The Community Mutual Group was the trading name of Regional Australia Bank until it re-branded in July 2016. Based in the New England, North West, Upper Hunter and Dubbo regions of New South Wales, The Community Mutual Group also traded under the names New England Mutual, Hunter Mutual, and Orana Mutual throughout the areas of its branch network.

It was the largest inland credit union in Australia, serving a large area of the state from Singleton in the south, to Tenterfield in the north, east to Walcha and west to Cobar. As of 2012, it had a base of almost 70,000 members and an asset base of almost $1 billion.

New England Credit Union (NECU) was formed in 1982 from the merger of three existing unions based in the Armidale and New England regions. The New England Mutual branch has undergone the most mergers, while Orana Credit Union and Hunter Mutual were merged into NECU in 2008 and 2010 respectively.
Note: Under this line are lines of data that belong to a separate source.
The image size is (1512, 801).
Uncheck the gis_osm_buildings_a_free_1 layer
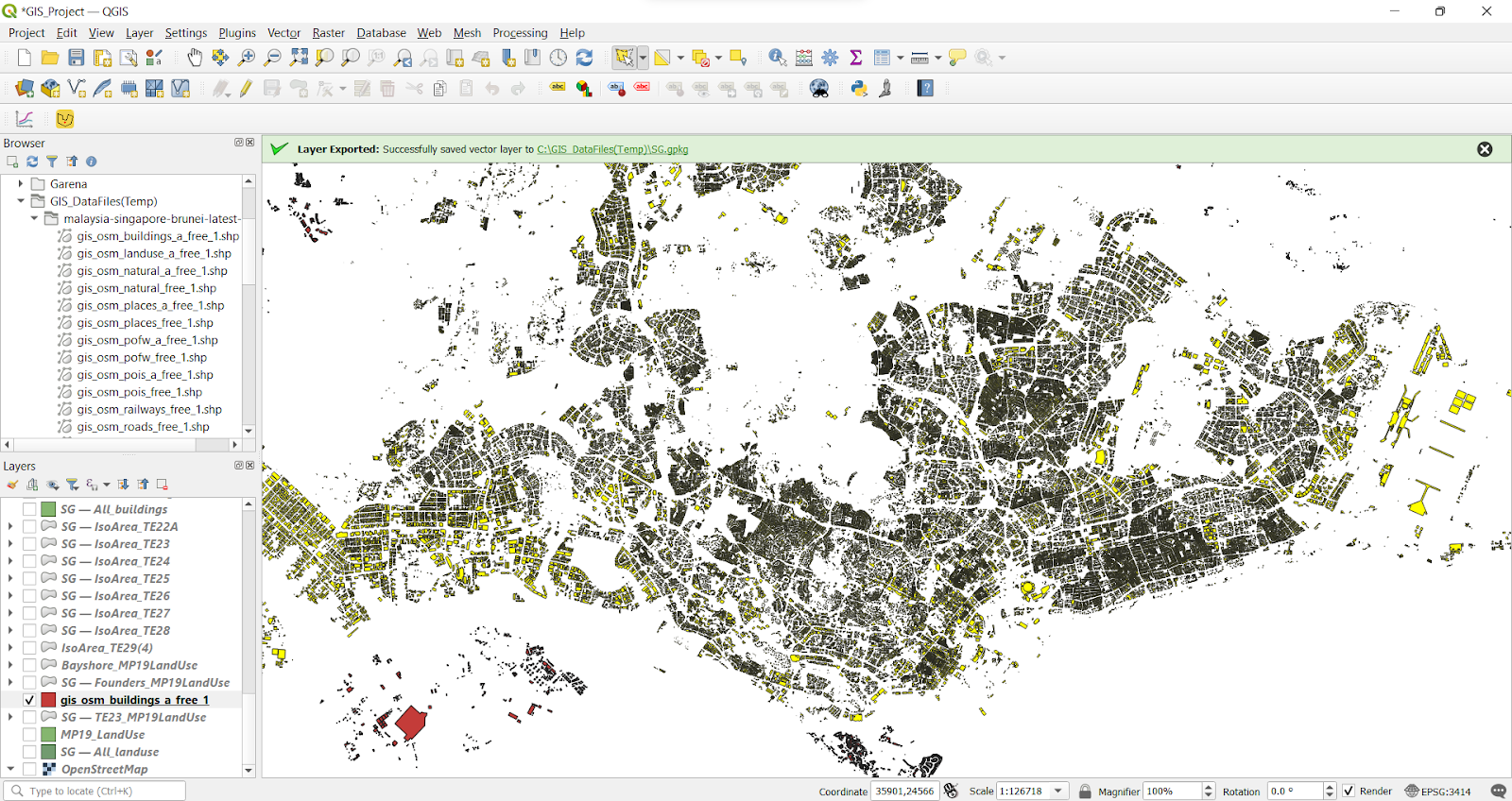pyautogui.click(x=29, y=700)
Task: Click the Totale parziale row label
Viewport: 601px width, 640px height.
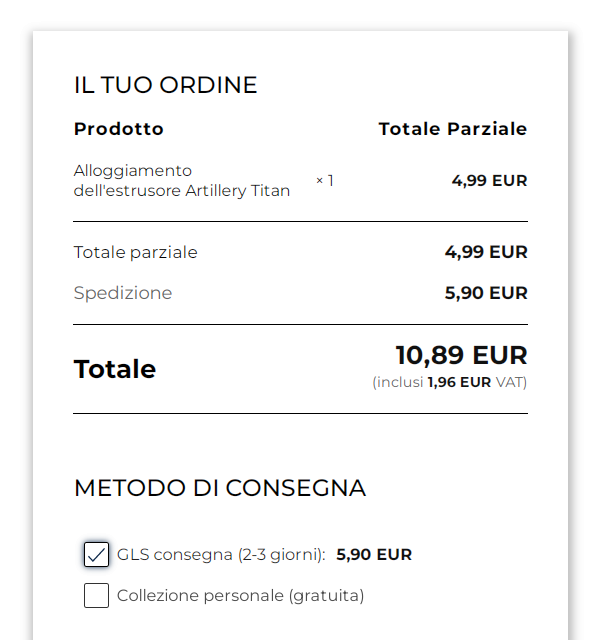Action: (135, 252)
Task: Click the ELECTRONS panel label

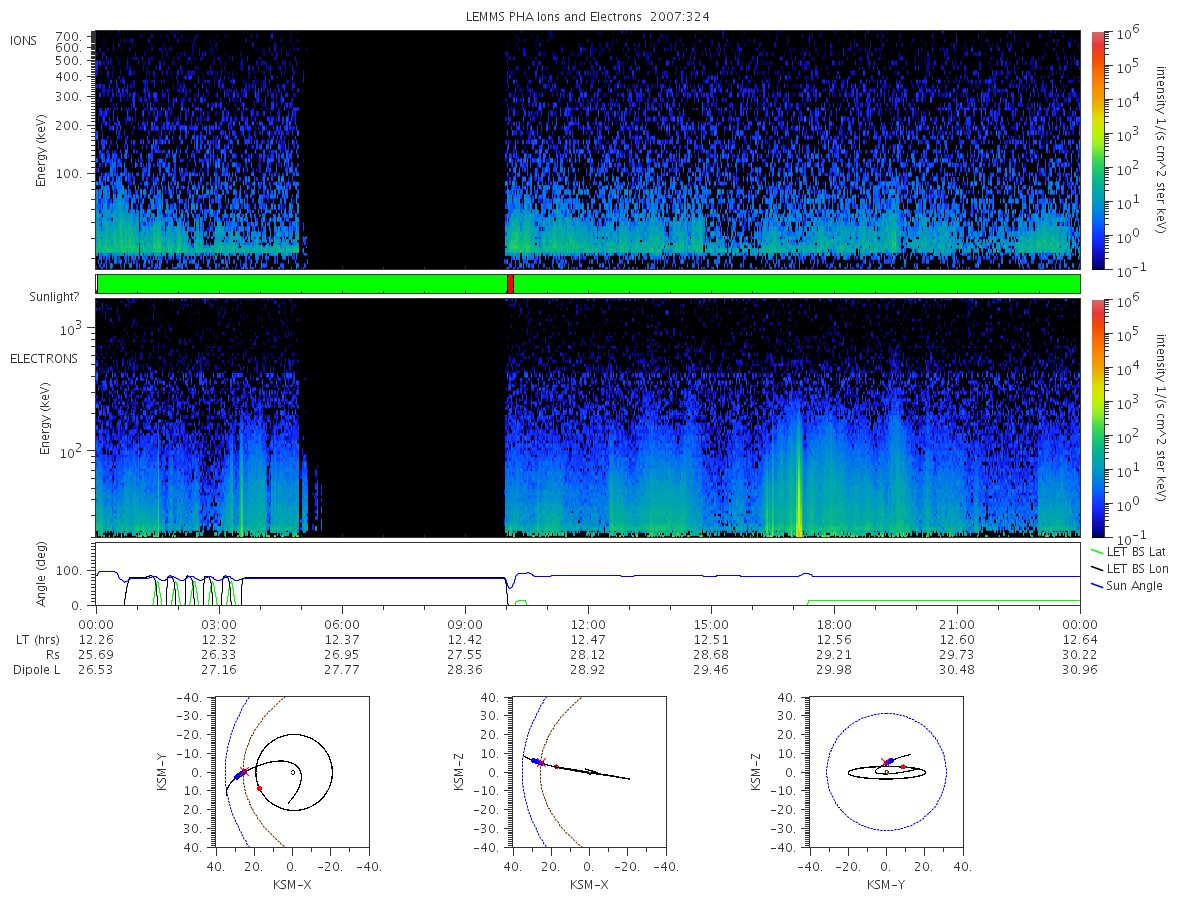Action: tap(43, 358)
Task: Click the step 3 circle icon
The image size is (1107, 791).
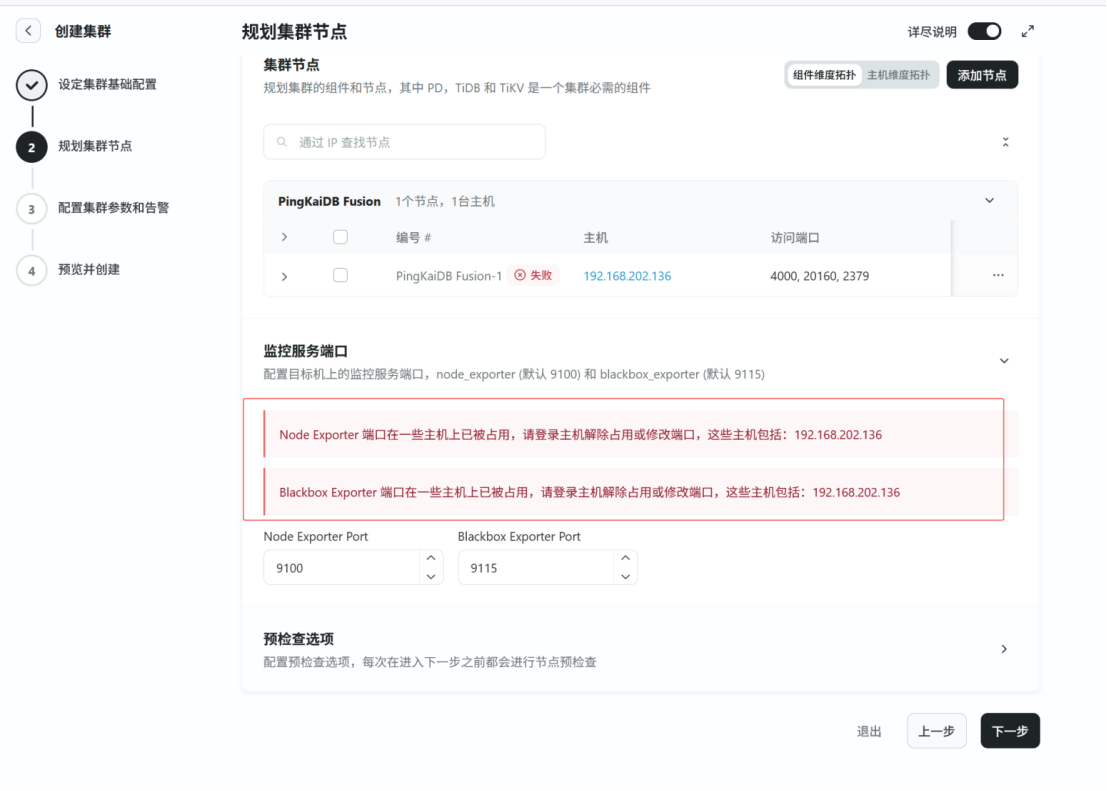Action: pyautogui.click(x=32, y=209)
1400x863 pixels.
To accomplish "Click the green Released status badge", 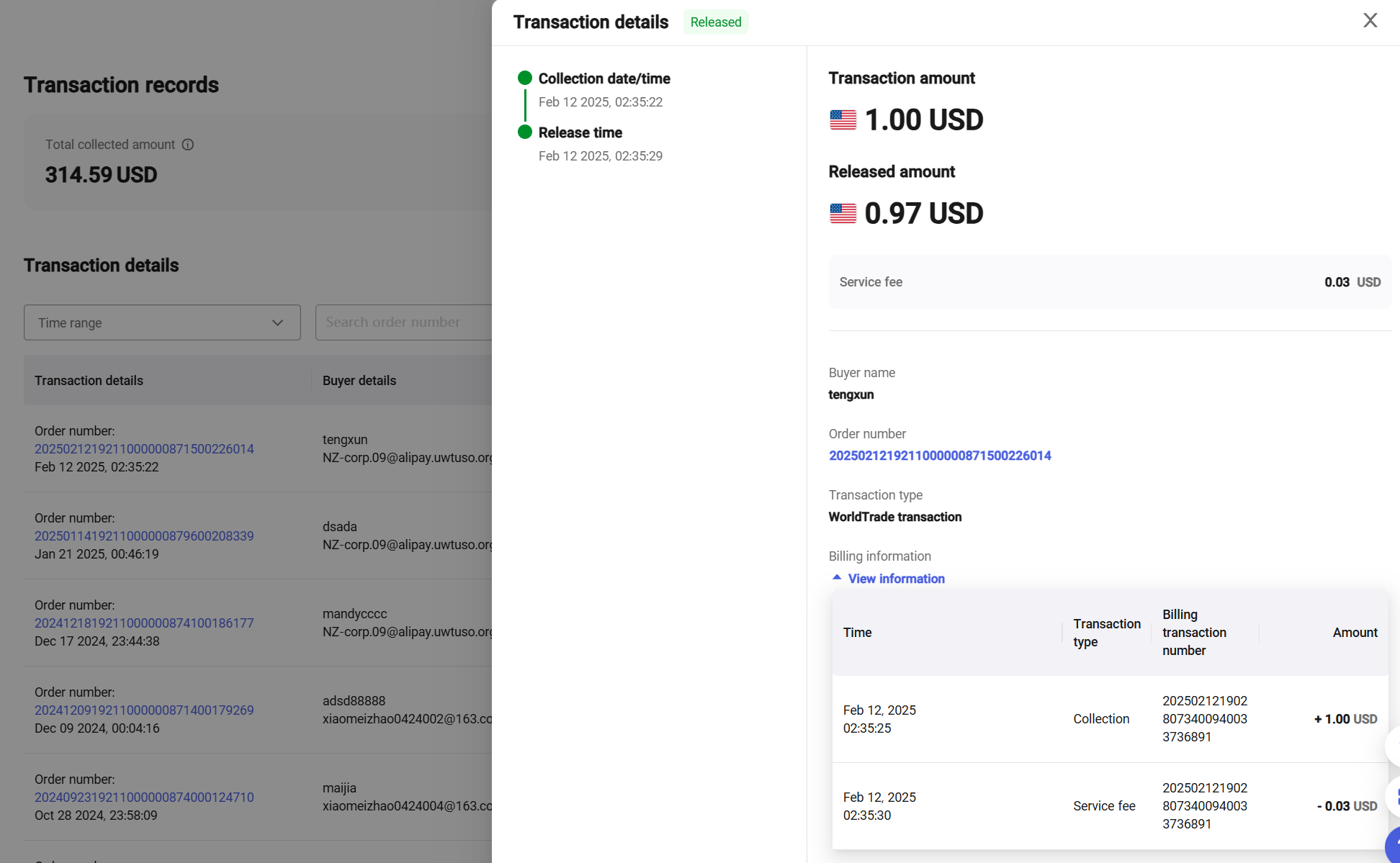I will [x=715, y=22].
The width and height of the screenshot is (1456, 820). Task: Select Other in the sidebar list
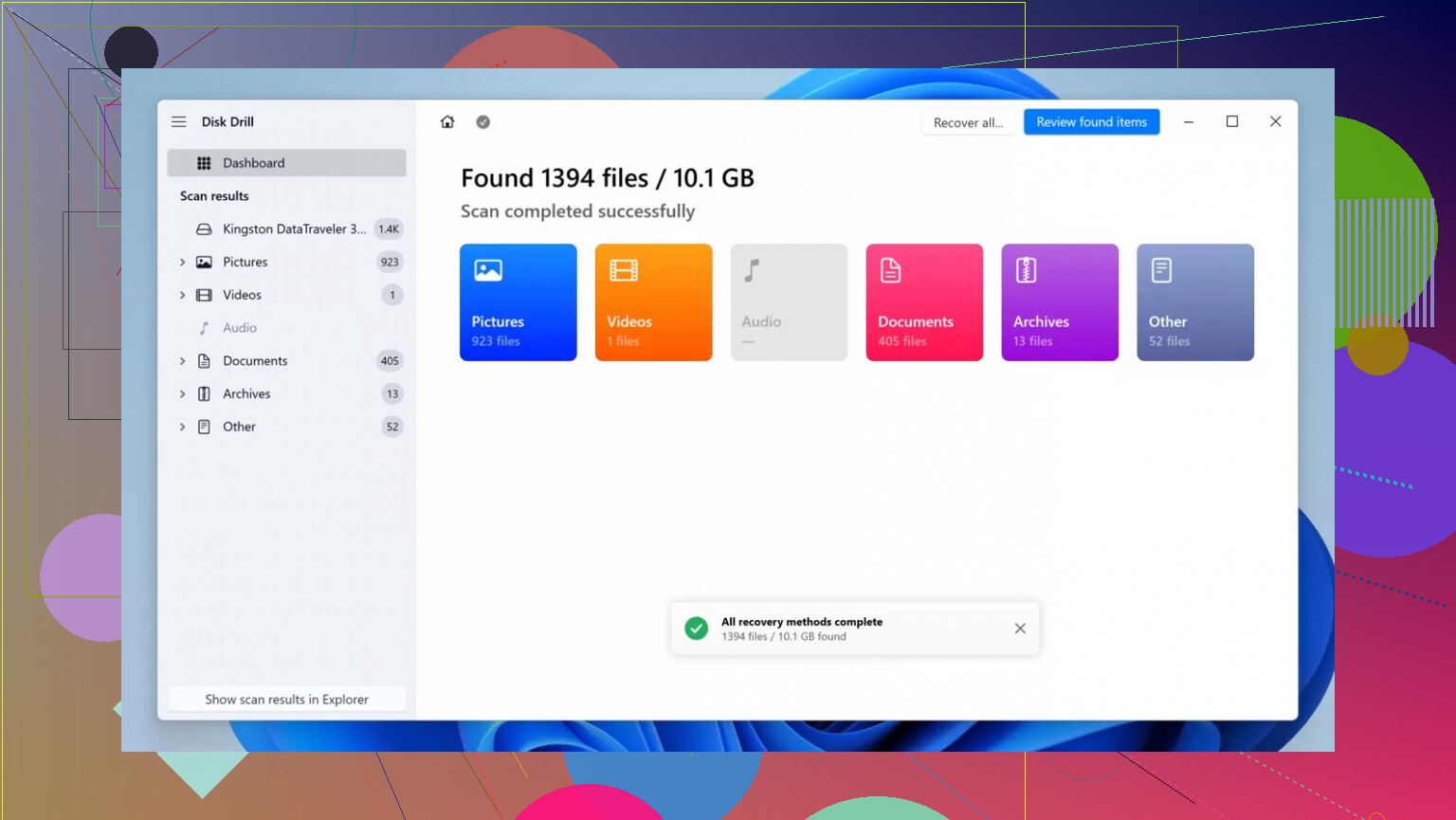tap(240, 428)
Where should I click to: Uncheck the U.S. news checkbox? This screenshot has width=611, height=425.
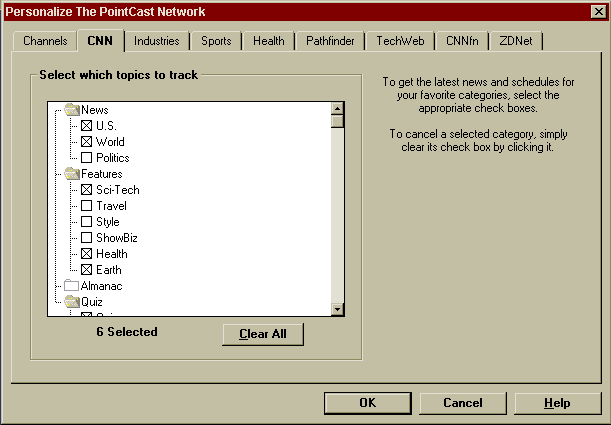(86, 126)
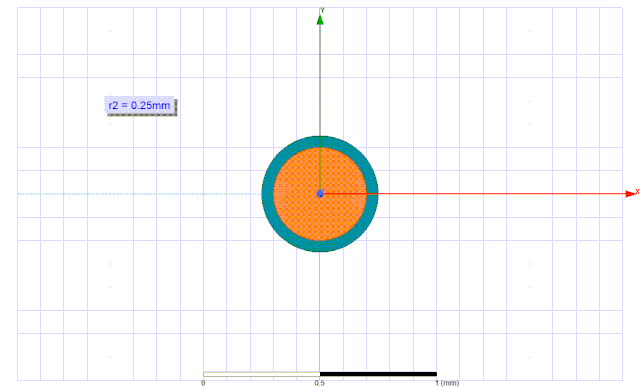
Task: Click the 0 label under scale bar
Action: pos(203,383)
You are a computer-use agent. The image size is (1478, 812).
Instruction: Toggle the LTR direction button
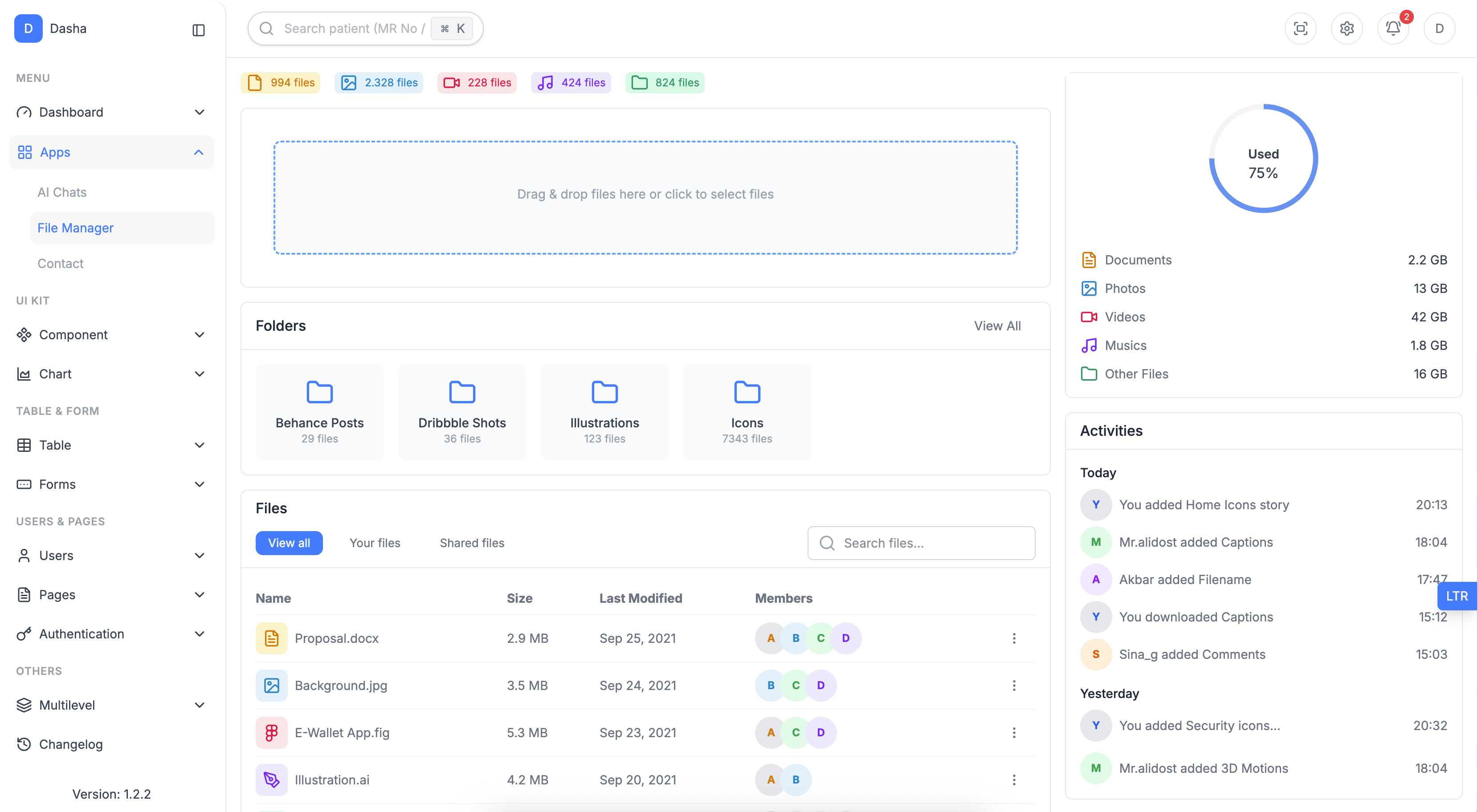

In 2012 it left the RediATM network to become a member of the Westpac ATM network.

In July 2016 The Community Mutual Group began trading as Regional Australia Bank.

Name and merger history
The three original credit unions that merged to create the New England Credit Union were the University of New England Staff Credit Union (established 1969), Armidale Credit Union (established 1971) and the New England Local Government Employee's Credit Union (established 1970). In 2004, it merged with the Peel Valley Credit Union (established 1983), itself made up of mergers between Peel Cunningham County Council Employee's Credit Union (established 1967), Tamworth and District Local Government Employee's Credit Union (established 1971) and East-West Airlines Credit Union (established 1991).

In 2008, NECU merged with the Orana Credit Union, which was established in 1968 as the Dubbo Community Credit Union, changing its name in 1980. Two years later, NECU completed a merger with Hunter Mutual, which was founded in 1968 as the Upper Hunter Local Government Employee's Credit Union. In 1971, the name was changed to the Upper Hunter Credit Union, and in 2004, re-branded again to Hunter Mutual.

As part of the NECU–Hunter Mutual merger, it was decided to keep the Hunter Mutual name and base a new identity as The Community Mutual Group throughout the three service areas, and locally as Hunter Mutual, New England Mutual and Orana Mutual.